Associate Professor Philippa Middleton, principal research fellow at the South Australian Health and Medical Research Institute (SAHMRI), is leading the research alongside co-investigators Deanna Stuart-Butler and Jackie Ah Kit from the Women’s and Children’s Health Network. 

“Good nutrition during pregnancy can prevent short and long-term health problems for women and their children, and contribute to breaking intergenerational cycles of obesity and chronic disease,” Associate Professor Philippa Middleton said. 

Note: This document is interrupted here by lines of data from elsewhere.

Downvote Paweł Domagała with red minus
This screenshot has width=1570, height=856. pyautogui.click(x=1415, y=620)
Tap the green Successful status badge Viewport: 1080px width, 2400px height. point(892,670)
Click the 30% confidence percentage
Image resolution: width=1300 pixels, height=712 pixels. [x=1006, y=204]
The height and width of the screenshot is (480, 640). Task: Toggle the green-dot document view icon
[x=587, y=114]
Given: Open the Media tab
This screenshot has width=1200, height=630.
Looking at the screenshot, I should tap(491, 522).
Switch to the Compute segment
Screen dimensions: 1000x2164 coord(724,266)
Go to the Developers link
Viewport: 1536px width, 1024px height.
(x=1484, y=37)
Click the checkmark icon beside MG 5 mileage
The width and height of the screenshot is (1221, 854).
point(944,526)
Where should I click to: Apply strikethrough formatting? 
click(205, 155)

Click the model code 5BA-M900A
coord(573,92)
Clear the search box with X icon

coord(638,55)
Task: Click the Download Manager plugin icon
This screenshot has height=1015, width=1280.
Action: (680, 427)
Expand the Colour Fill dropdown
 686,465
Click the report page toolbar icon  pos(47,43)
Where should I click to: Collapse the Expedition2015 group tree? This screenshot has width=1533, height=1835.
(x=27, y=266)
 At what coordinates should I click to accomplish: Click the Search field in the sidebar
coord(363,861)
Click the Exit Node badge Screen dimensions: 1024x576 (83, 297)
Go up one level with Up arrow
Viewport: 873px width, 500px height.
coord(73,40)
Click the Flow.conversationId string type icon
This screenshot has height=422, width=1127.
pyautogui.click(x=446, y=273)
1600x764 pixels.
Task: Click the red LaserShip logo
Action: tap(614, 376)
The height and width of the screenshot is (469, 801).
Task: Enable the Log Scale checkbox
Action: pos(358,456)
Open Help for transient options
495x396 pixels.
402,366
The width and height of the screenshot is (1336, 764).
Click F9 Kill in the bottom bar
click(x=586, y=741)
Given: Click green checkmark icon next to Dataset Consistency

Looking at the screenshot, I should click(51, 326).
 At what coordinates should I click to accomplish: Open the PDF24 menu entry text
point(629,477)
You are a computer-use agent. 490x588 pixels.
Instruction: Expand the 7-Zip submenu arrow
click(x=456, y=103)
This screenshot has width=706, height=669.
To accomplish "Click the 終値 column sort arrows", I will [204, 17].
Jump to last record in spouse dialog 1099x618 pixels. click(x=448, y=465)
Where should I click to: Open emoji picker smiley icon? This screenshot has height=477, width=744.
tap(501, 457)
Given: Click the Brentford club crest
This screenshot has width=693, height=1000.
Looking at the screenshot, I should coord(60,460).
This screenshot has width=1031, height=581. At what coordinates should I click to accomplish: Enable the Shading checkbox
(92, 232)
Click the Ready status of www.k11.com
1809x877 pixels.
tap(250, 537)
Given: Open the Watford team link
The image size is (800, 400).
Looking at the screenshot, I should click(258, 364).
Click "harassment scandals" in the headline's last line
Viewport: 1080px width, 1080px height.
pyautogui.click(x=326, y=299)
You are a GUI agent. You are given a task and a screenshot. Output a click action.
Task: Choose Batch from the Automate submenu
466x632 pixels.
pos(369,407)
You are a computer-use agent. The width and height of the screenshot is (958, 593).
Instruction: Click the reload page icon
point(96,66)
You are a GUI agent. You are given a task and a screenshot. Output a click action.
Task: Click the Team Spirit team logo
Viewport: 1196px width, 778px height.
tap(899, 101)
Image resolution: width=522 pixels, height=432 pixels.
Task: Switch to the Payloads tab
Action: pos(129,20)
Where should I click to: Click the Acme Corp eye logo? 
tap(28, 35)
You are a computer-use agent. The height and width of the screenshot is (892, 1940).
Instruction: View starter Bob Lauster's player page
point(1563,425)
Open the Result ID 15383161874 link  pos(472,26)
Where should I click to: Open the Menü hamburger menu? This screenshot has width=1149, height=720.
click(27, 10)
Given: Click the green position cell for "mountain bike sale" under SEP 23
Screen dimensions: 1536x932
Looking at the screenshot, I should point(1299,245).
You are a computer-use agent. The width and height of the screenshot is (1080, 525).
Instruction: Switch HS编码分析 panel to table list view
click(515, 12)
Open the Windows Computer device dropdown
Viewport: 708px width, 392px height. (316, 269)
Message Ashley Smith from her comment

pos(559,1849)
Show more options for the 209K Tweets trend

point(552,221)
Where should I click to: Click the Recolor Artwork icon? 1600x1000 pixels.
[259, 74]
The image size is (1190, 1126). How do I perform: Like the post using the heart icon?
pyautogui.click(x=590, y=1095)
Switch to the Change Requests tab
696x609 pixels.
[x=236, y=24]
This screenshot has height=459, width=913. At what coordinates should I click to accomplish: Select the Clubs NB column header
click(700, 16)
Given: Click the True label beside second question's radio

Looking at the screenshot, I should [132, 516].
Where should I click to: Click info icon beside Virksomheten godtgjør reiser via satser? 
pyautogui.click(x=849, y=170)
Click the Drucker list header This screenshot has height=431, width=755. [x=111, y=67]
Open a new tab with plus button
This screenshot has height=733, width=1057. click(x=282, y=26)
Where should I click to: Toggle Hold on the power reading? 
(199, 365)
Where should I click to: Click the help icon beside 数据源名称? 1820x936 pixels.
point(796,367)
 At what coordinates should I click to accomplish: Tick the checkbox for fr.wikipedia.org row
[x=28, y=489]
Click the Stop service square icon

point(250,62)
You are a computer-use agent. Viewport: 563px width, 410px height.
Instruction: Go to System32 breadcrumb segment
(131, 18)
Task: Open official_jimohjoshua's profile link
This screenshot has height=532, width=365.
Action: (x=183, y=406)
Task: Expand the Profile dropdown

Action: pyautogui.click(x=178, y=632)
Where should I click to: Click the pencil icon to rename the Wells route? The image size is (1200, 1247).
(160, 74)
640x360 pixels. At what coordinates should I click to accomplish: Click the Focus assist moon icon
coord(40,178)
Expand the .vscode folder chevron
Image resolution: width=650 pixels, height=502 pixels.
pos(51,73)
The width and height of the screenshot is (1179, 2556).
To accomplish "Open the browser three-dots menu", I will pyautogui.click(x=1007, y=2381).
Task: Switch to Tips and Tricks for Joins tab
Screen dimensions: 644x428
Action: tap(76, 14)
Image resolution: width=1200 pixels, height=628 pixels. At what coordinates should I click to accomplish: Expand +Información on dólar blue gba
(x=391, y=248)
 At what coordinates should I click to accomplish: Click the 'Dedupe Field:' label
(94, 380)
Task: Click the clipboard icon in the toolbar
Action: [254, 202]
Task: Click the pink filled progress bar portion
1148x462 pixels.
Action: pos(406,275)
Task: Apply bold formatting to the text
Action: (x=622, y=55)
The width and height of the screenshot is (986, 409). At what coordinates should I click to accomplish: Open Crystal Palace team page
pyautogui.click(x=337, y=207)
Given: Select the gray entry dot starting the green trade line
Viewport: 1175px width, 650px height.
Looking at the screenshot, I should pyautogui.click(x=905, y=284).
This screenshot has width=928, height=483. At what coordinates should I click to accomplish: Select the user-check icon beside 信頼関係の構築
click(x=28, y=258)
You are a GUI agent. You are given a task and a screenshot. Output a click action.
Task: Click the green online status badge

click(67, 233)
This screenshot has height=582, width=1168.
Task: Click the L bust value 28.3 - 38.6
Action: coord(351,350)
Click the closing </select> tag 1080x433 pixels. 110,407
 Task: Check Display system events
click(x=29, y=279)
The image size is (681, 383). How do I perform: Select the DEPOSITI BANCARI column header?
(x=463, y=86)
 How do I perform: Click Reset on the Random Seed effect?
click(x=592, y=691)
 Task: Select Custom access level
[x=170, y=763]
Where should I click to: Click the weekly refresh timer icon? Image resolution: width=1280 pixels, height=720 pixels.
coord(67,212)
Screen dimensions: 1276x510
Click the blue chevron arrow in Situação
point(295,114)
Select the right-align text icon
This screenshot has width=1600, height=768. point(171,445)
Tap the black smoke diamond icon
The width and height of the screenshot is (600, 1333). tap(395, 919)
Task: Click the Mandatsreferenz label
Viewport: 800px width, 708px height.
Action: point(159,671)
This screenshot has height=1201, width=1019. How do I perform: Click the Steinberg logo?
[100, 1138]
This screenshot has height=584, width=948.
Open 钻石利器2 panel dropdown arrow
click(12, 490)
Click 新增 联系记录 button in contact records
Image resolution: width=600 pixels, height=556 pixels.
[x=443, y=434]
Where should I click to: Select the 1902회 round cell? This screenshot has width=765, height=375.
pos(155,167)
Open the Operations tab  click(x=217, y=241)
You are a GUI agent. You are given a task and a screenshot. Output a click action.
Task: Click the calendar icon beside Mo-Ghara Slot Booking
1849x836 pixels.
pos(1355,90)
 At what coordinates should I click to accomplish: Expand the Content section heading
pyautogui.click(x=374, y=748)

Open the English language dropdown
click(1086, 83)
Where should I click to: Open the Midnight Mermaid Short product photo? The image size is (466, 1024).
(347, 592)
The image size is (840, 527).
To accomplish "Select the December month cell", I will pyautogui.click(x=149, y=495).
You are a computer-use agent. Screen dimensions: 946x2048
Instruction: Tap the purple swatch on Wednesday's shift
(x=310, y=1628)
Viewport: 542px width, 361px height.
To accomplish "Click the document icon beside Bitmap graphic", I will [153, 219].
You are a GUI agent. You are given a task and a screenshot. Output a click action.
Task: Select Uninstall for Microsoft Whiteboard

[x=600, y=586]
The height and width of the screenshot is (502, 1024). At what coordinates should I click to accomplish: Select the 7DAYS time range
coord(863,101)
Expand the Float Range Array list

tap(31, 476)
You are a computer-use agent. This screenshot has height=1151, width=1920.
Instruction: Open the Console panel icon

“Thanks to a special National Health and Medical Research Council grant of $975,882, we now have a rare opportunity to work alongside Aboriginal Maternal and Infant Care workers and Aboriginal families to fill crucial knowledge gaps in the nutritional status and needs of Aboriginal women." 

“If the research collaboration is successful in achieving its aims, the results will likely have a significant and long-lasting impact on policy and practice in the field of Aboriginal health.” 

Associate Professor Middleton said that the mother and baby bundles will be given to women at key milestones during pregnancy and during the first year of their baby’s life. 

“The bundles may contain fruit and vegetable packs, baby care items, hand breast pumps and vouchers for healthy food,” she said. 

“They will be accompanied by a range of information and tools to assist mothers with breastfeeding and healthy eating in the antenatal and postnatal periods. 

“Healthy eating is extremely important as excessive gestational weight gain and retention of weight after giving birth can have profound consequences for a woman’s health in pregnancy and later life, including diabetes, hypertension, caesarean section, macrosomia and stillbirth. 

“There are also health risks for the child that can span from conception through to adulthood and can become trans-generational.” 

The research is being conducted in partnership with the Aboriginal Family Birthing Program at the Women’s and Children’s Hospital (WCH) and the Child and Family Health Service (CaFHS). 

Additional researchers from SAHMRI, WCHN, the University of Adelaide and the Murdoch Children’s Research Institute will also collaborate on the project.